Wichtig ist, dass wir zusammen lernen, mit Medien umzugehen. Wir dürfen unsere eigenen Grenzen formulieren – genauso wie wir auch unsere Sehnsüchte benennen sollten. Wir sollten einander vertrauen und als Eltern um Himmels Willen unsere Kinder niemals alleinlassen (im Netz oder am Handy), nur damit Ruhe ist.
Ich würde ja mein Kind auch nicht in New York sagen, hier meine Kreditkarte und viel Spass. Alleine meine ich hier, ohne Begrenzung von Content und Alter.

Auf dem Foto bin ich mit K2, und wir hören mit meinen AirPods ihre Lieder.
Ich lerne so ihre Welt kennen – und sie lernt, dass es okay ist zu hören, und dann eben auch wieder nicht, weil anderes gerade wichtiger ist.

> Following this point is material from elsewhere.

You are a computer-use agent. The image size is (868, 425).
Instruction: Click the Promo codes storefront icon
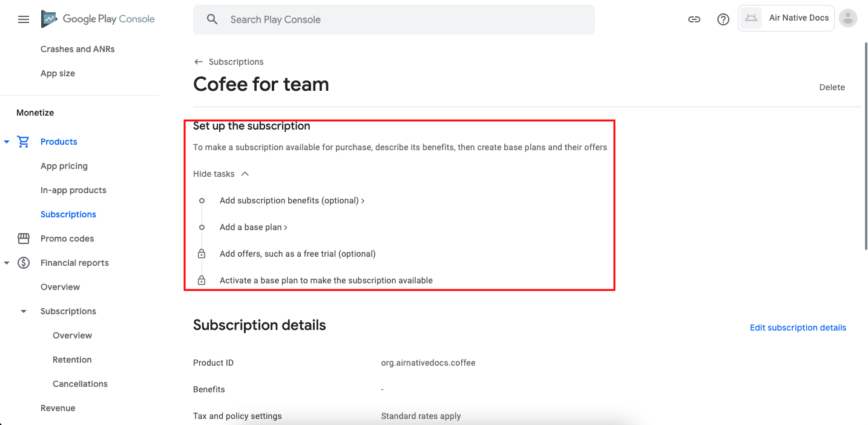[24, 239]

Ich will uns Mut machen, darauf zu vertrauen, dass Kompetenzen entstehen, wenn wir miteinander leben.
Wenn wir nur verbieten und verteufeln, bringt das wenig.
Wie würde es mir wohl heute gehen, wenn ich das früher gefühlt hätte: Es ist völlig in Ordnung, wenn ich zocke – auch sechs, acht oder wie viele Stunden auch immer?

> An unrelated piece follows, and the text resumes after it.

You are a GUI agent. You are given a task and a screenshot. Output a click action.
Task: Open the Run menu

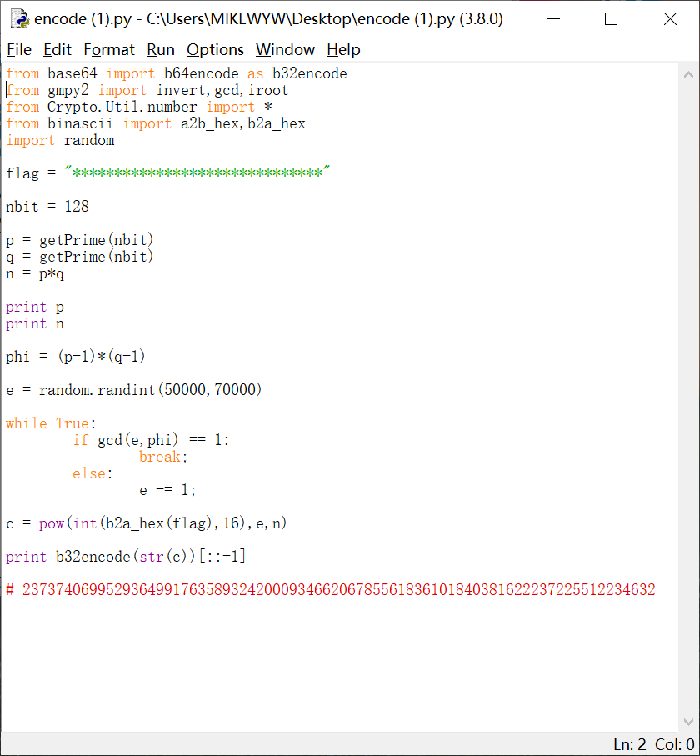click(x=160, y=50)
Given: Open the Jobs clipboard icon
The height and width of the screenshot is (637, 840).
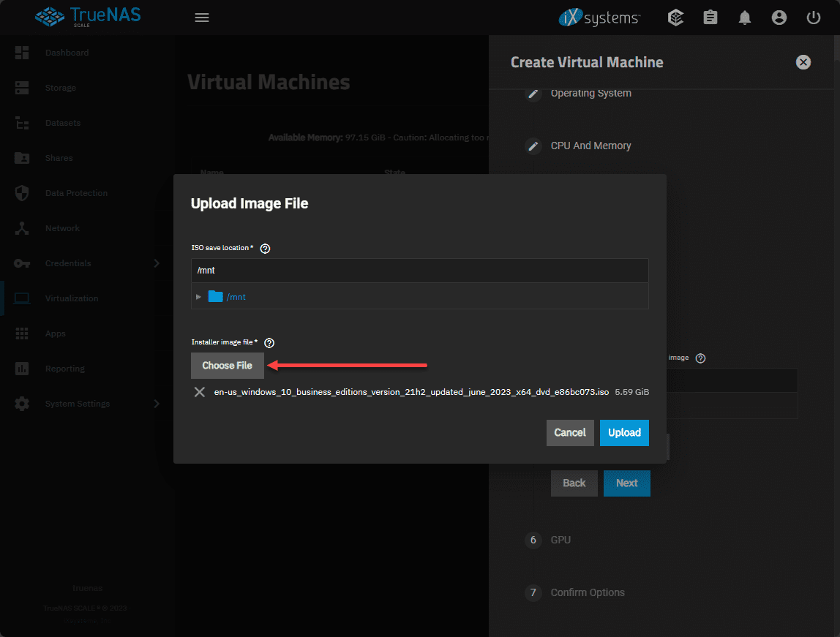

Ich würde entspannter durchs Leben gehen. Dass Aufgaben wichtig sind, habe ich gelernt. Ich habe ganze Wochenenden durchgezogen, und auch heute spiele ich regelmäßig.
In Rücksicht auf meine Umwelt und meine Kinder.
Und ich habe herausgefunden, dass Medien mir helfen, mich selbst zu regulieren.
Die Wahrheit ist: Hätte ich nicht meinen Walkman/Discman gehabt, hätte ich die Welt mit all ihren Reizen nicht überlebt. Hätte ich keine Filme/Serien gehabt, wären meine Inseln des Paradieses nie da gewesen.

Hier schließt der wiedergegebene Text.